Both short (<20s) and long (>=20s/missing) retryDelay now retry once:
- Short: wait actual retryDelay, retry once
- Long/missing: wait 20s, retry once
- Still capacity exhausted: switch account
- Different error: let upper layer handle
- MODEL_CAPACITY_EXHAUSTED now uses independent retry strategy:
- retryDelay < 20s: wait actual retryDelay then retry once
- retryDelay >= 20s or missing: retry up to 5 times at 20s intervals
- Still capacity exhausted after retries: switch account (failover)
- Different error during retry (e.g. 429): handle by actual error code
- No model rate limit set (capacity != rate limit)
- Remove Antigravity extra failover retries feature:
Same-account retry mechanism (cherry-picked) makes it redundant.

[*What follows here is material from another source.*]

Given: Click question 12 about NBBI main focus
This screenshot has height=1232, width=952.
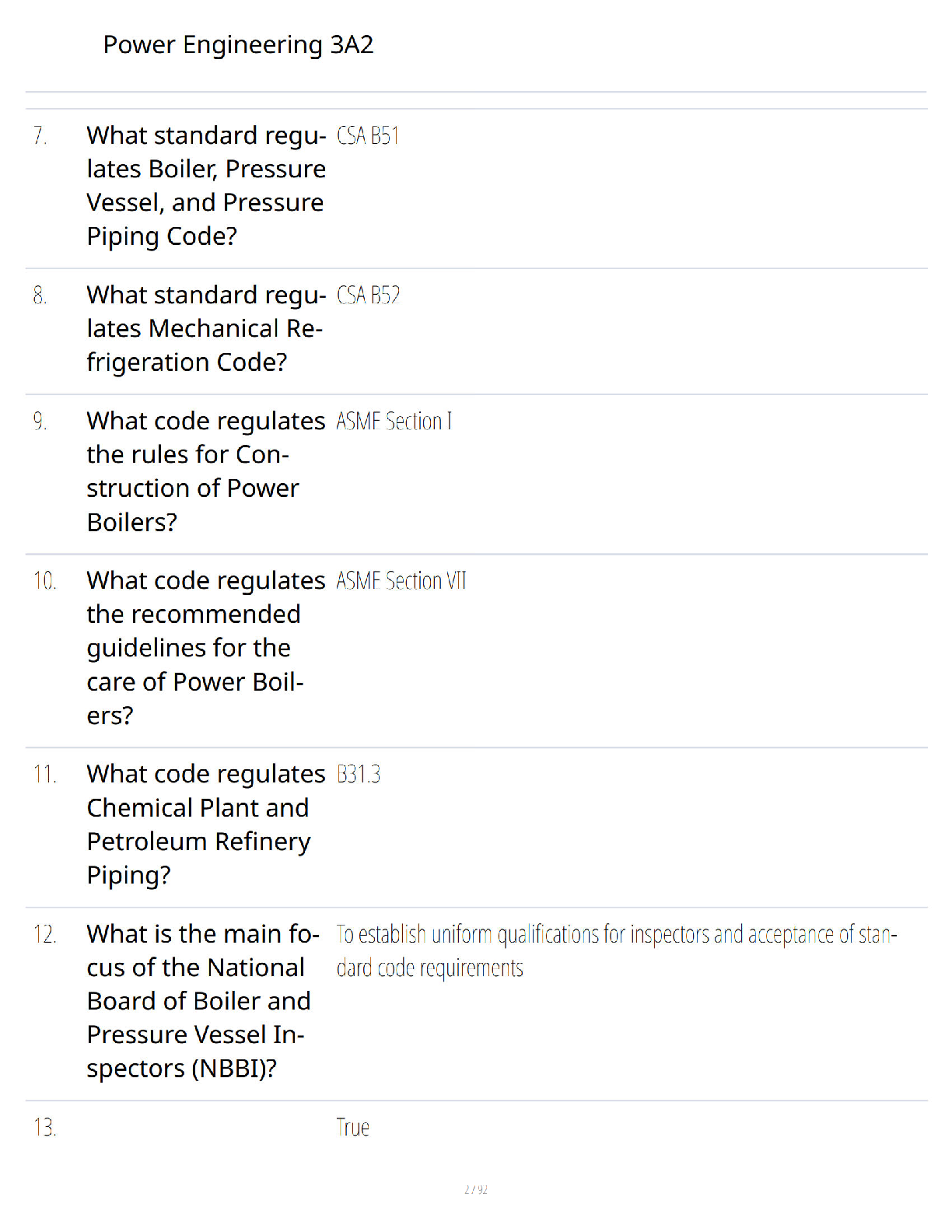Looking at the screenshot, I should (x=204, y=1001).
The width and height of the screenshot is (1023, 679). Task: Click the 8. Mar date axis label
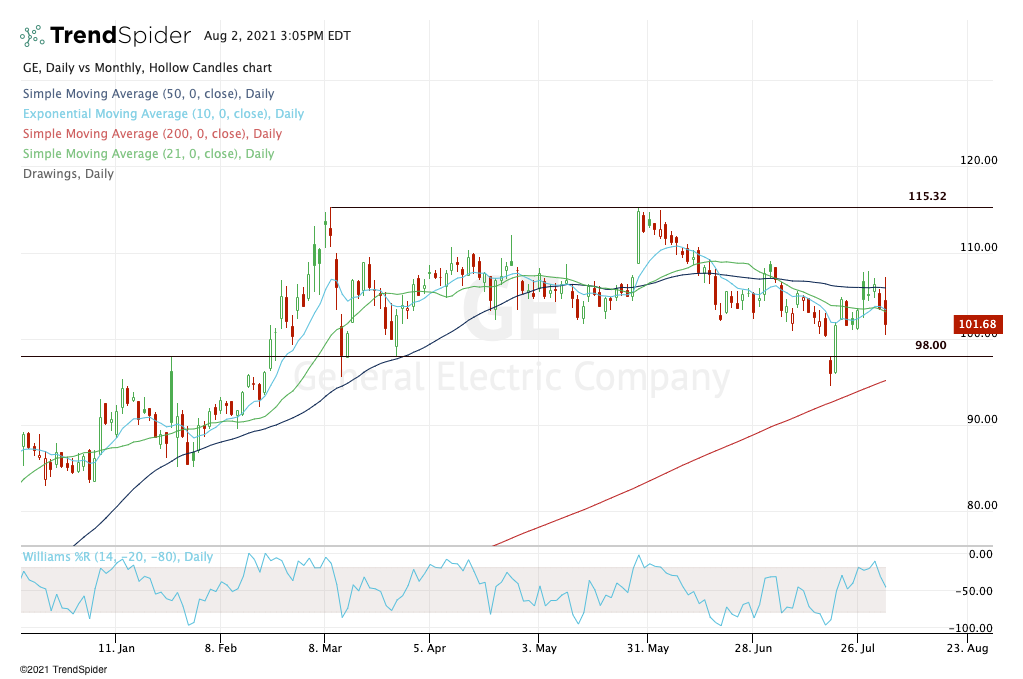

Removed: antigravityExtraRetries config, sleepFixedDelay, skip-non-antigravity logic.
- Change antigravitySmartRetryMaxAttempts from 3 to 1 to prevent
repeated rate limiting and long waits
- Clear sticky session binding (DeleteSessionAccountID) after smart
retry exhaustion, so subsequent requests don't hit the same
rate-limited account
- Add flow diagrams to Forward/ForwardGemini doc comments
- Add comprehensive unit tests covering:
- Sticky session cleared on retry failure (429, 503, network error)
- Sticky session NOT cleared on retry success
- Sticky session NOT cleared for non-sticky requests (empty hash)
- Sticky session NOT cleared on long delay path (handled by handler)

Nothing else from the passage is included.